このまま負け続ければ、一生この恐怖は消えないような気がした。
ツモ五
打⑨
(……あんな麻雀が、何度も上手くいってたまるか……)
ツモ⑦
「…………」
打白
/直子 三巡目
(やれやれ、熱くなっちゃってまぁ。若いねぇ)
力強い打牌の加治木に思わず苦笑しながら、直子は手牌に目をやる。
手牌
四五六②②③⑤34679東 ツモ④
(さて、どうしようかな)
二連勝出来たので、ある程度自由に打てるようになった。この流れなら、ある程度メンバーの順番に手を加えることが出来るかもしれない。

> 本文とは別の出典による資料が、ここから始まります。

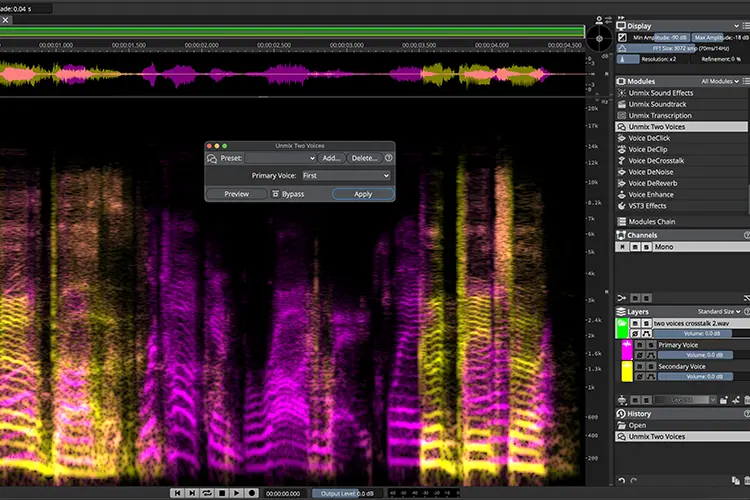Open the Primary Voice dropdown set to First
The width and height of the screenshot is (750, 500).
click(346, 176)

(漫画と同じ面子じゃ見ててもつまらないしね。まぁ私がいる時点で全部同じってのはあり得ないんだけどな)
打3
(せっかく山越しやすい位置だけど、桃子狙い打つのは今難しいんだよね。かといって智美殺ったらラス確定だし……ってことは?)
残った相手は一人しかいない。
ツモ2
ツモ切り
(おk。やって見せましょう)
/加治木 七巡目
手牌
二二五六六七八①③⑤⑦⑨東
ツモ南
ツモ切り
捨て牌
加治木
南⑨白294南
蒲原
西白東②①東
直子
西一32②3
桃子
發?中八??
(……手が進まん。東は切った方が良かったか? いや、結果的には三索二枚出てるし、安牌にもなるしな)
次巡
ツモ④
形はまだ微妙だが、ともかく一向聴となる。
「…………」
打①
(親だがこの巡目だ。少し慎重に行く。八筒ツモはダマ。四・七萬ツモも役無しだがダマだ。仮テンから六筒をツモるか、直子からリーチがかかればこちらもぶつけに行こう)

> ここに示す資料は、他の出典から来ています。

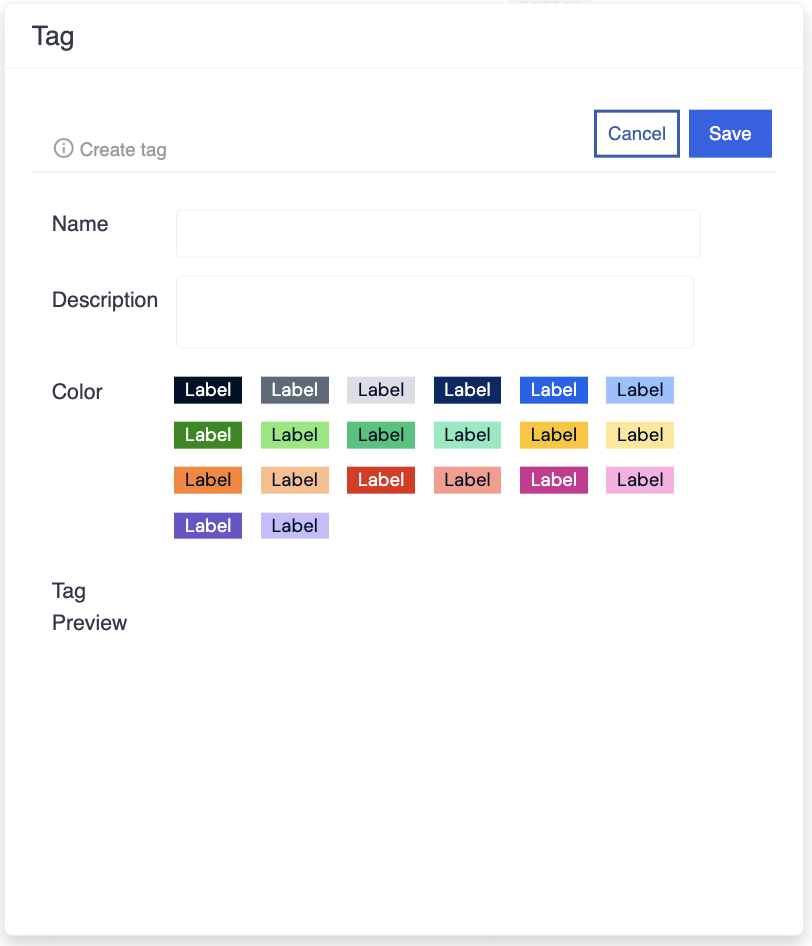Select the dark green Label color
This screenshot has height=946, width=812.
click(208, 435)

先にリーチをかけられても、とりあえずは東で様子を見れる。磐石の牌姿である。
(このまま行ければいいが……)
/直子 九巡目
(よし、急所引いたっ)
直子 手牌
四五六①②③④⑤⑥467東 ツモ5
「リーチ」
打7
東単騎を選択。
(序盤の切り方からして、安牌になった孤立した字牌を持っていると仮定すれば東か西。先に南切って白残している以上、持ってんのは役牌だろうさ。中の可能性も一応あるけど、多分あっても対子以上だ)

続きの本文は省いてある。